Quando l’arte incontra l’umanità, il palcoscenico diventa spazio di liberazione. È il caso di "Senza parole", lo spettacolo con cui la compagnia teatrale Geniattori ha conquistato il prestigioso Premio Maurizio Costanzo, superando 25 altre compagnie teatrali da tutta Italia.


La compagnia, nata dieci anni fa dall’iniziativa di un gruppo di genitori della scuola dell’infanzia Sant’Anna di San Donato a Monza, ha costruito negli anni un percorso artistico basato sull’inclusione, sulla narrazione collettiva e sulla responsabilità sociale. Ma è con "Senza parole" che i Geniattori hanno portato la loro arte oltre i confini del teatro tradizionale, entrando in uno degli spazi più complessi e bisognosi di umanità: il carcere.

 


Un progetto di teatro e umanità nella Casa Circondariale di Monza


Lo spettacolo è il frutto di un laboratorio teatrale realizzato insieme a tredici detenuti della Casa Circondariale di Monza, nella sezione Luce. Un’esperienza artistica, ma soprattutto umana, nata da tre intense sessioni di brainstorming — della durata di due ore ciascuna — condotte da Francesca Conforti e Paolo Piffer, durante le quali i detenuti sono stati invitati a raccontare, momento per momento, la loro giornata tipo, esplorando le emozioni che accompagnano ogni istante: dalla speranza del risveglio alla malinconia della notte.


Queste testimonianze sono poi diventate la materia viva del copione, costruito in un processo di co-creazione guidato dal direttore artistico Mauro Sironi. Il risultato è uno spettacolo corale e profondo, che si sviluppa in undici quadri emotivi, ognuno dedicato a un sentimento: rabbia, nostalgia, gratitudine, paura, desiderio, solitudine, stupore… Uno spaccato intimo e sincero di vite sospese, ma mai spente.

 


Un linguaggio oltre le parole


Il titolo "Senza parole" non è solo un riferimento alla forza del linguaggio teatrale non verbale, ma anche un invito al pubblico a lasciarsi coinvolgere senza giudizio.
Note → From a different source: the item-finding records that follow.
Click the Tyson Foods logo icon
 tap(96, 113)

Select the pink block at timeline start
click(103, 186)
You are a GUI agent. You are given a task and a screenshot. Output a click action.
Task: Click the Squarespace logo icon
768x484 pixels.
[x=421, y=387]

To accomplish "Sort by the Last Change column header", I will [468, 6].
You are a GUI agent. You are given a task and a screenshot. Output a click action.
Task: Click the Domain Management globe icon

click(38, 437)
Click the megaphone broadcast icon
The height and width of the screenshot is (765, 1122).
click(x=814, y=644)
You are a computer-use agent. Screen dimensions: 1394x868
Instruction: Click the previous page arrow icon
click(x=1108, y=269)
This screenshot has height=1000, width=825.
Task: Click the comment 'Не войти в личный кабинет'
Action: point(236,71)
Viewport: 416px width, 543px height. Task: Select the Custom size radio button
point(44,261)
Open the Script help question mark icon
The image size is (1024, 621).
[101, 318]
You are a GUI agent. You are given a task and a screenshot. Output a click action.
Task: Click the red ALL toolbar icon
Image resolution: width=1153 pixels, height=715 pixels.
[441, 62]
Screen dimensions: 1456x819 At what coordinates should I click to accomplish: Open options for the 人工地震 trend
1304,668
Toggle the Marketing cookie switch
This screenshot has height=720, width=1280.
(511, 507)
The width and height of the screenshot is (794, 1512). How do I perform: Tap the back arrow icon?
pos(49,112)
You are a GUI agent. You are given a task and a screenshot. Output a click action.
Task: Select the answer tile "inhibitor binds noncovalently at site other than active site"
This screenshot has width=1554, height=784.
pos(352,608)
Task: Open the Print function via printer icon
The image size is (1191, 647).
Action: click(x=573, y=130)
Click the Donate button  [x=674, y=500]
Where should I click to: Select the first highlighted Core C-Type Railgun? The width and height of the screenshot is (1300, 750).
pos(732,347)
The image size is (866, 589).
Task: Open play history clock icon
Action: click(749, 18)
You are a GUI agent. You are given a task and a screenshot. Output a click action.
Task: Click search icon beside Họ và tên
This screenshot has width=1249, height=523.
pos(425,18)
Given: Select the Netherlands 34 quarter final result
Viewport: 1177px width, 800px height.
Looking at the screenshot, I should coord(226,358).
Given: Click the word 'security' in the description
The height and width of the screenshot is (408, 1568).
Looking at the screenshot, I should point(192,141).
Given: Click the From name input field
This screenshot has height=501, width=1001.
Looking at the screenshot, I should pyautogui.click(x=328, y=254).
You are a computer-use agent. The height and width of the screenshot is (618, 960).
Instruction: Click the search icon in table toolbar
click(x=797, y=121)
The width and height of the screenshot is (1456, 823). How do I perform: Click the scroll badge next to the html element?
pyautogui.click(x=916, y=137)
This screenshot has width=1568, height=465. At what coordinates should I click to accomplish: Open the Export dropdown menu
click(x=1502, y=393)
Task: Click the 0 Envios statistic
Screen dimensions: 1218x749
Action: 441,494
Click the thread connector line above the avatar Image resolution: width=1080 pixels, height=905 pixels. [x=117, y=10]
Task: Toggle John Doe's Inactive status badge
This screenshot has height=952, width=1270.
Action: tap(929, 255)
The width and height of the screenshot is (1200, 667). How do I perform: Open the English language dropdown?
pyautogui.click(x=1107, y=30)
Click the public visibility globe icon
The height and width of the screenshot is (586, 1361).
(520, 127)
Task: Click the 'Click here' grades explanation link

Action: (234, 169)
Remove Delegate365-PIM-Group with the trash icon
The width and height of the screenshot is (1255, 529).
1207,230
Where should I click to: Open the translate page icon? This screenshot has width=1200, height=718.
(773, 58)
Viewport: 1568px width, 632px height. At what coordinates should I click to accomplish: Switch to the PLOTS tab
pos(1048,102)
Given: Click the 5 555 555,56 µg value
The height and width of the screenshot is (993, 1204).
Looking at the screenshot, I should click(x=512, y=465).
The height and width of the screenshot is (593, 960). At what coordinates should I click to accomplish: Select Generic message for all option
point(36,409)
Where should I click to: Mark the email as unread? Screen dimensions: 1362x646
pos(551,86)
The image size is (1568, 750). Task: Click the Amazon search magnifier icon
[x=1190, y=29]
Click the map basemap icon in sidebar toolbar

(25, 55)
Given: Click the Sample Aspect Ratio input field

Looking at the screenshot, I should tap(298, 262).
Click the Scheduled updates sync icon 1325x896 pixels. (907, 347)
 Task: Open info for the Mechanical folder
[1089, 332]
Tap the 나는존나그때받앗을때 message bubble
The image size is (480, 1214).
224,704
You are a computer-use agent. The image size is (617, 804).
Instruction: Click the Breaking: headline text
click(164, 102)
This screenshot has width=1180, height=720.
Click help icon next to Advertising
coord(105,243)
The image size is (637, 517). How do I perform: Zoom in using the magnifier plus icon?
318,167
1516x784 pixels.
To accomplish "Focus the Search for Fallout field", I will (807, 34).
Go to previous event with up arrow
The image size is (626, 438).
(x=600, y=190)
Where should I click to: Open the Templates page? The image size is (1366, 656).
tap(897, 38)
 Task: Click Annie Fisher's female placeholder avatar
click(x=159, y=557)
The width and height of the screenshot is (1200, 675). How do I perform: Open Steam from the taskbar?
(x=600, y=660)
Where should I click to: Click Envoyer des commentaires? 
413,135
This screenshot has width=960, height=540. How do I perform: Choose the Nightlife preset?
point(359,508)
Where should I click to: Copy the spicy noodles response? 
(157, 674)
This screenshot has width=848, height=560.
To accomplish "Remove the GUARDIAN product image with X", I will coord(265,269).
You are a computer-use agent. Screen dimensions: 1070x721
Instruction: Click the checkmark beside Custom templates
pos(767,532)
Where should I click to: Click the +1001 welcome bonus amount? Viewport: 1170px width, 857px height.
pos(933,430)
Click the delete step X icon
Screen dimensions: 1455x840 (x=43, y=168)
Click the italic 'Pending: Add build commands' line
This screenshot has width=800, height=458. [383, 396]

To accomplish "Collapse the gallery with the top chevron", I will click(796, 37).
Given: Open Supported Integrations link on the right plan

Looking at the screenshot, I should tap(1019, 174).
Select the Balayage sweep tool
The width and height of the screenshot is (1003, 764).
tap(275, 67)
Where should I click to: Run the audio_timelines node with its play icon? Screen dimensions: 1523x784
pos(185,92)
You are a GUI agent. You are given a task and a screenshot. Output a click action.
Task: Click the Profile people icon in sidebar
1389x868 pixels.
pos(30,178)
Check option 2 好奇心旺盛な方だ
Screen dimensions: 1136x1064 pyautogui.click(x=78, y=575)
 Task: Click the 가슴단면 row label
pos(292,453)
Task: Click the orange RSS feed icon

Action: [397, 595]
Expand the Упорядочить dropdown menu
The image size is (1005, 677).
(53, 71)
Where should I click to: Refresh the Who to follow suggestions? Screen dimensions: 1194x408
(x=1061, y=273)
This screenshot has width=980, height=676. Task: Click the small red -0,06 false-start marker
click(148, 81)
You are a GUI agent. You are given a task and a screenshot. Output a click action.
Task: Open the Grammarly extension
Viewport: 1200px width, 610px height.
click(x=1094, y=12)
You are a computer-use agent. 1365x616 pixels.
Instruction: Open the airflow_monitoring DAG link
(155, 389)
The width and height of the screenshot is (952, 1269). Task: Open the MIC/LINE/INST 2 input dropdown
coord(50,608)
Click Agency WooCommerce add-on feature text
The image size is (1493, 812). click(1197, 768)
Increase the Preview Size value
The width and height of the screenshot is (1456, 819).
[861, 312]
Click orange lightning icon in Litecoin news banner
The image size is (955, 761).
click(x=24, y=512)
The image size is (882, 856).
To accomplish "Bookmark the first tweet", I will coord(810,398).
Attraverso la drammaturgia fatta di verbalizzazioni — le parole esatte dei detenuti, riportate fedelmente — il pubblico è portato a entrare, con delicatezza e rispetto, in un mondo solitamente invisibile, quello della detenzione, che troppo spesso viene ridotto a stereotipi e numeri.


 Il successo dello spettacolo risiede proprio qui: nella capacità di toccare corde profonde, di restituire dignità, di spostare lo sguardo da un sistema punitivo a uno rigenerativo e rieducativo, in cui l’arte diventa ponte tra dentro e fuori.

 



 Il riconoscimento della giuria


 La giuria del Premio Maurizio Costanzo, intitolato alla memoria di uno dei più importanti comunicatori e intellettuali italiani, ha premiato i Geniattori per

“la sensibilità, la profondità e l’originalità del progetto”.

Un riconoscimento che non è solo artistico, ma anche culturale e sociale, perché dà valore a un modo di fare teatro che è anche intervento civile.


La premiazione ufficiale si svolgerà il 20 maggio presso il Teatro Parioli-Costanzo di Roma, alla presenza di rappresentanti istituzionali, operatori culturali, e — si auspica — di una delegazione della Casa Circondariale di Monza.



Creatività in carcere: un investimento sulla persona


L’esperienza dei Geniattori non è un caso isolato, ma si inserisce in un crescente movimento che riconosce il valore delle attività creative nelle carceri. Il teatro, in particolare, ha dimostrato di essere uno strumento potente di trasformazione: permette ai detenuti di esprimere sé stessi, di ricostruire la propria identità, di rielaborare traumi e colpe, e di sviluppare competenze relazionali e comunicative utili anche al reinserimento nella società.


Studi internazionali hanno confermato che i percorsi artistici in carcere possono contribuire alla riduzione della recidiva, migliorare il clima detentivo e favorire un maggiore coinvolgimento degli operatori penitenziari e della comunità esterna.


In un tempo in cui si parla sempre più spesso di giustizia riparativa e di modelli di detenzione più umani, esperienze come quella dei Geniattori ci ricordano che cultura, empatia e ascolto sono strumenti fondamentali per costruire un futuro diverso — dentro e fuori dal carcere.



Perché, come dice un passaggio dello spettacolo:

"Qui dentro, ogni giorno è sempre lo stesso. Ma quando recitiamo, anche solo per un’ora, sentiamo di essere altrove. Sentiamo di essere vivi”.